(Records from a collection)
☆ ☆ ☆ ☆ ☆

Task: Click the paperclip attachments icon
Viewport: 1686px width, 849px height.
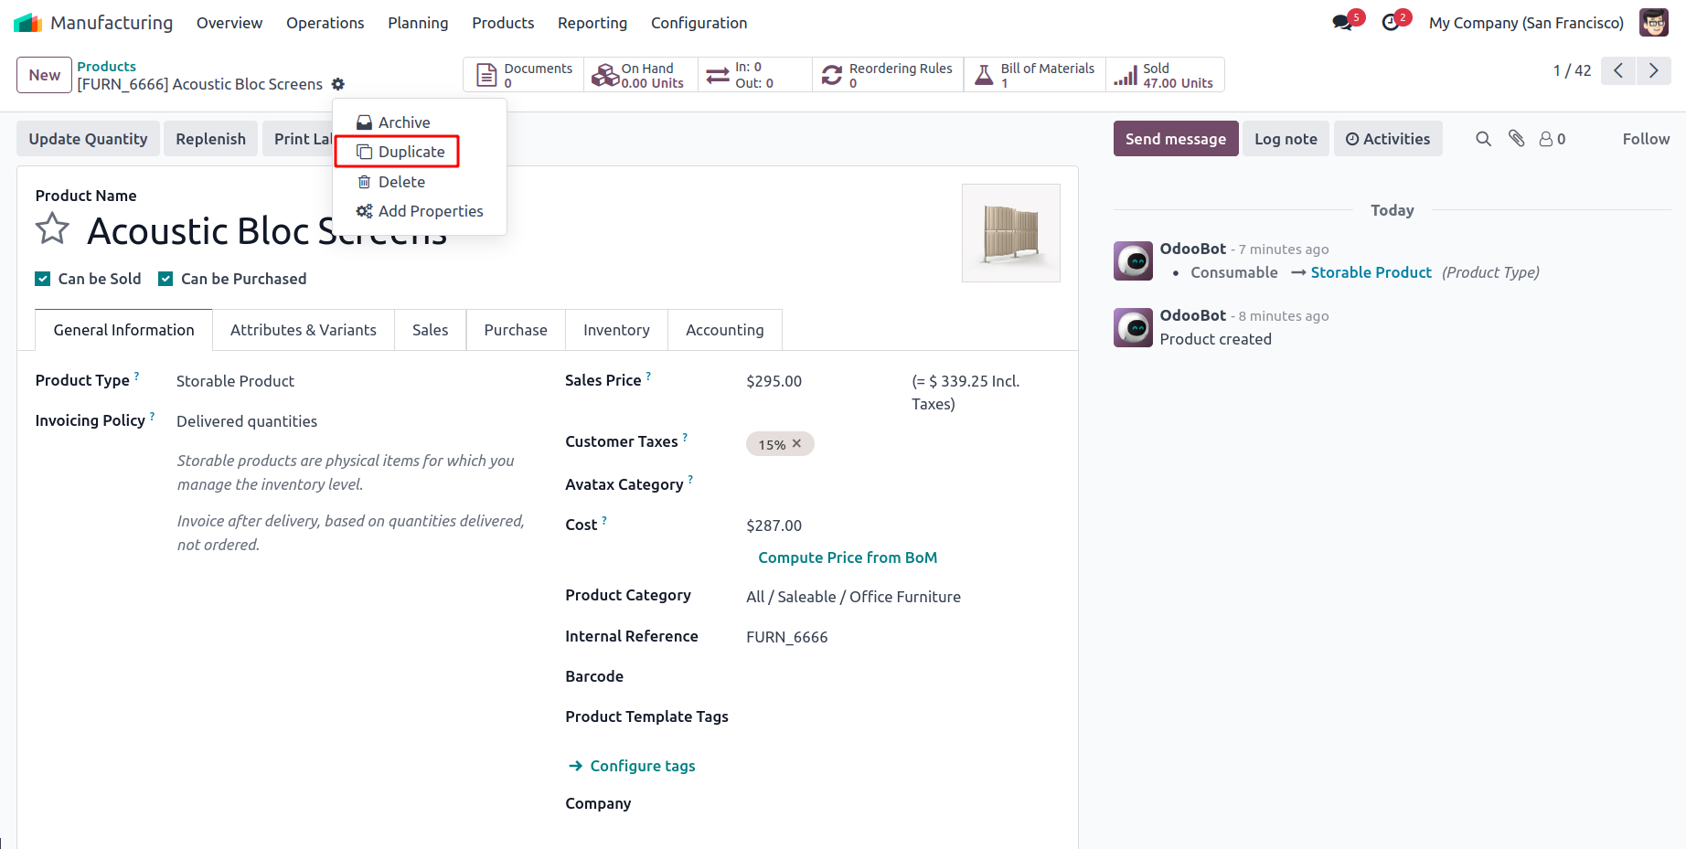Action: tap(1517, 139)
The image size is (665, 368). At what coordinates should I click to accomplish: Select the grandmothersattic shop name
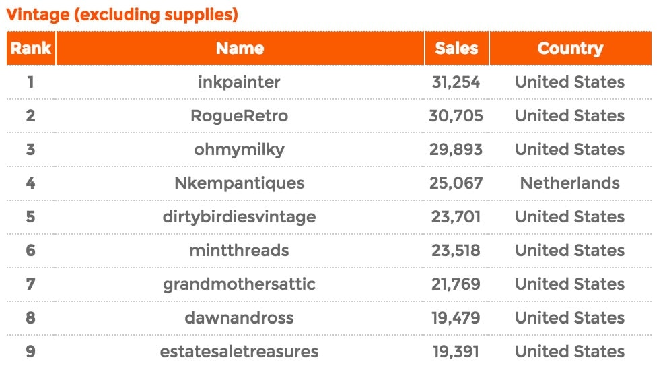239,284
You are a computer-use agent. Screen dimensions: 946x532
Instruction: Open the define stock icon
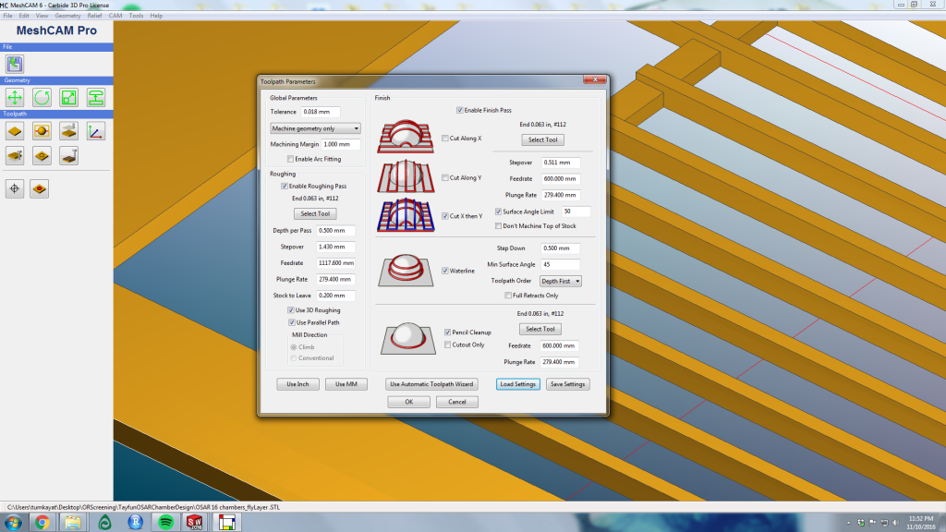[16, 131]
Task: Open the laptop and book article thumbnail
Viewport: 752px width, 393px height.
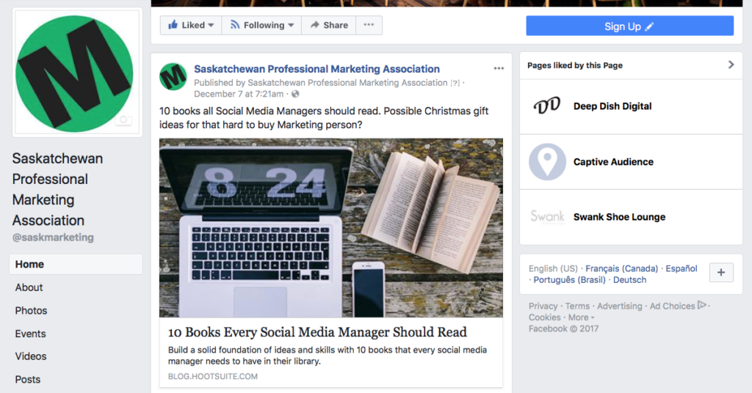Action: pyautogui.click(x=331, y=228)
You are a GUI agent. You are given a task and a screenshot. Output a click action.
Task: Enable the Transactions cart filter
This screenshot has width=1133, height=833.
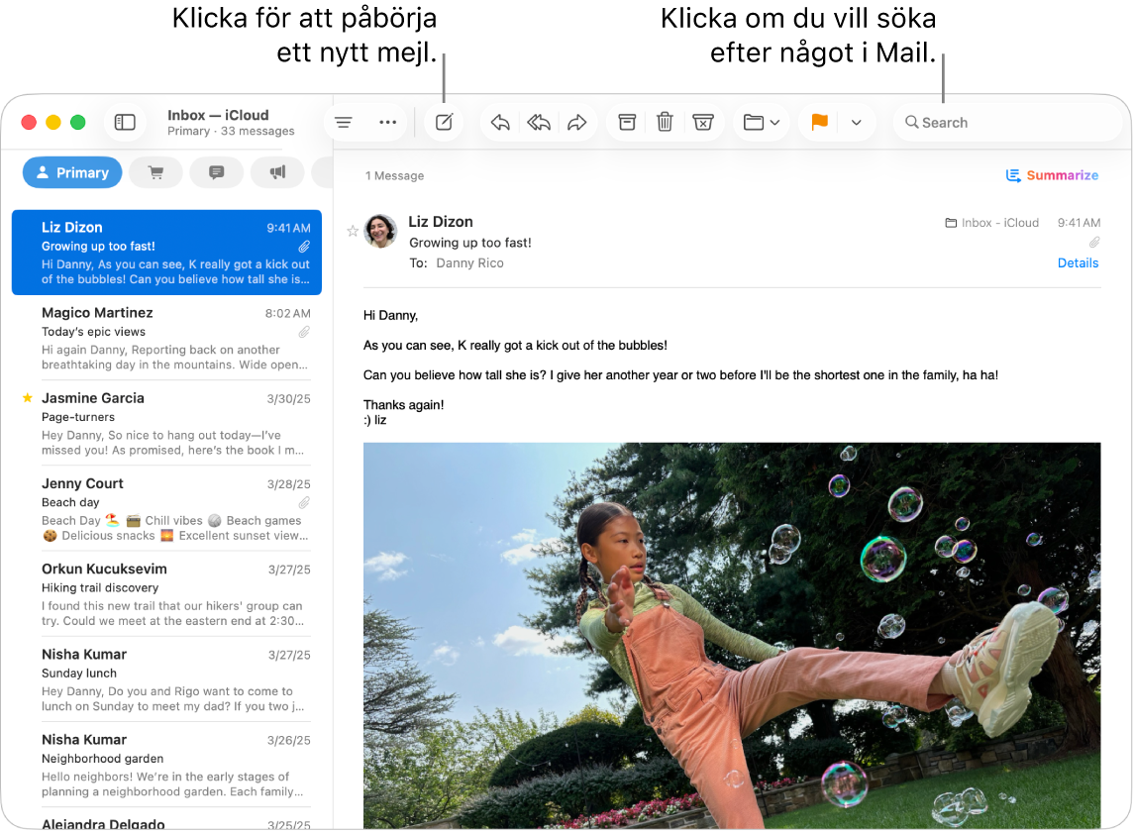click(x=155, y=171)
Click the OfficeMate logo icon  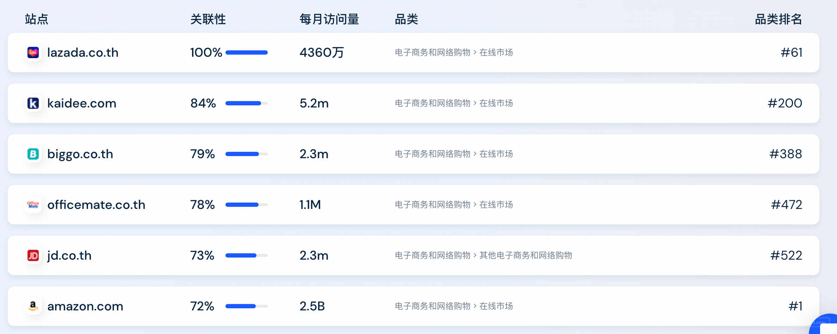33,205
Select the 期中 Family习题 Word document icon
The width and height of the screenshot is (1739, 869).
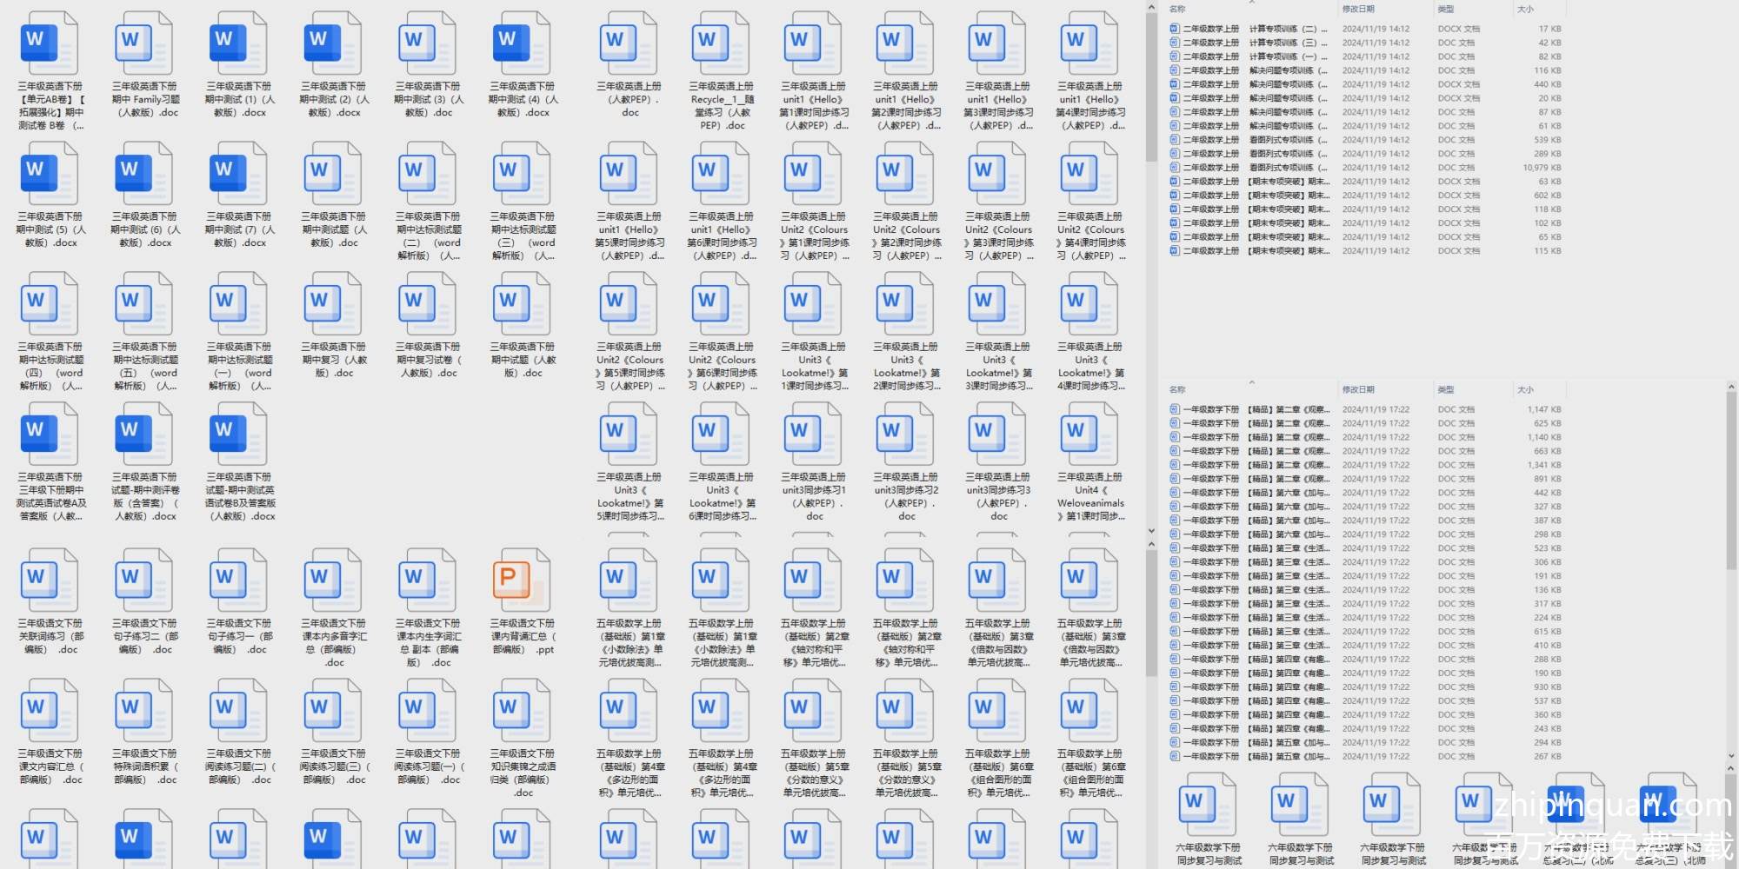pyautogui.click(x=143, y=43)
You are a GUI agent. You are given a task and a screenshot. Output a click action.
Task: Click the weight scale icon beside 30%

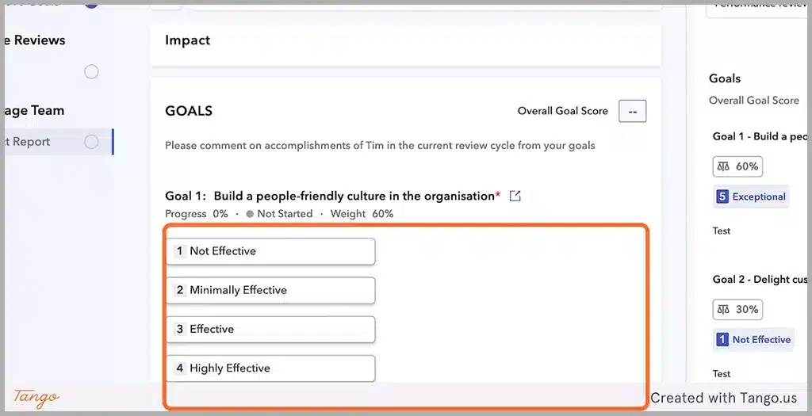[723, 309]
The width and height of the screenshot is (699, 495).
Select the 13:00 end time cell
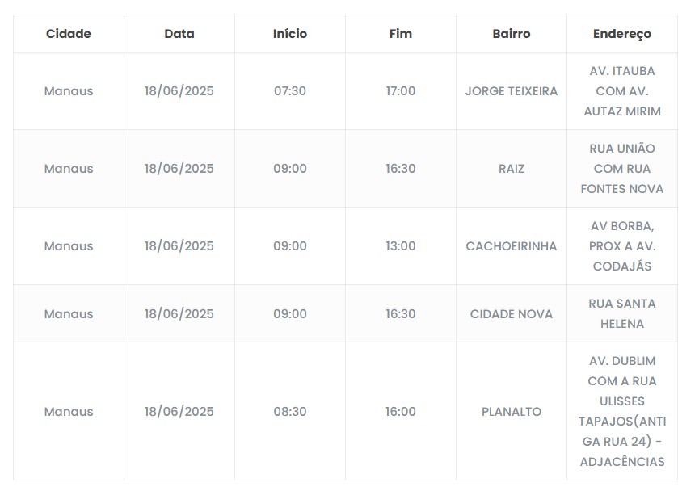[401, 246]
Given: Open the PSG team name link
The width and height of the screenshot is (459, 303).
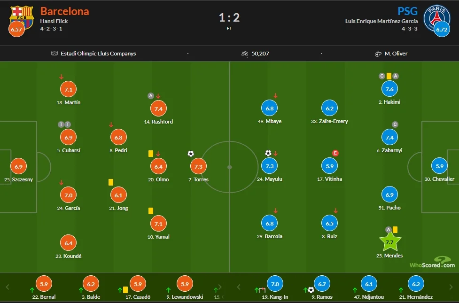Looking at the screenshot, I should [x=407, y=11].

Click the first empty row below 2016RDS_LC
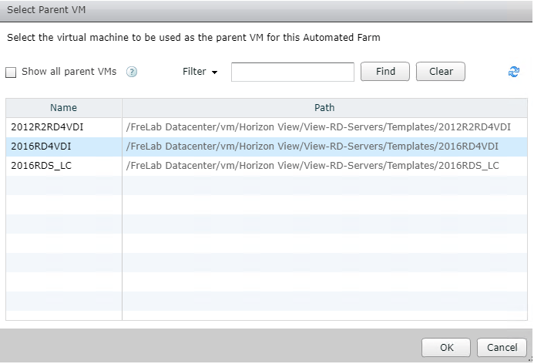[266, 185]
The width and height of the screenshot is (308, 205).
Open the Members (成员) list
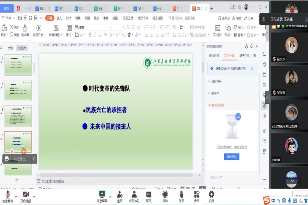[x=134, y=194]
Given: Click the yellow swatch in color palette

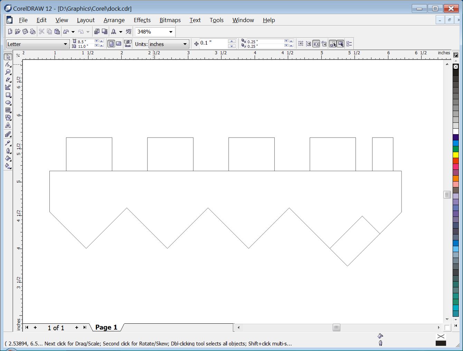Looking at the screenshot, I should (x=456, y=155).
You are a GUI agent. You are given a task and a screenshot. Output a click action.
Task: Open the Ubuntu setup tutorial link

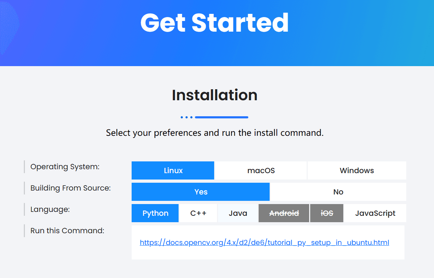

☆ ☆ ☆ ☆ ☆

» Problem to solve
The answer must be the lines above from the line that contains "Given: Open the PSG team name link" to the final line of the data, word for word, with no pictures.

» Answer section
Given: Open the PSG team name link
The width and height of the screenshot is (459, 303).
Looking at the screenshot, I should [x=407, y=11].

Click the first empty row below 2016RDS_LC
[266, 185]
The width and height of the screenshot is (308, 205).
Open the Members (成员) list
[x=134, y=194]
Given: Click the yellow swatch in color palette

Looking at the screenshot, I should (x=456, y=155).
You are a GUI agent. You are given a task and a screenshot. Output a click action.
Task: Open the Ubuntu setup tutorial link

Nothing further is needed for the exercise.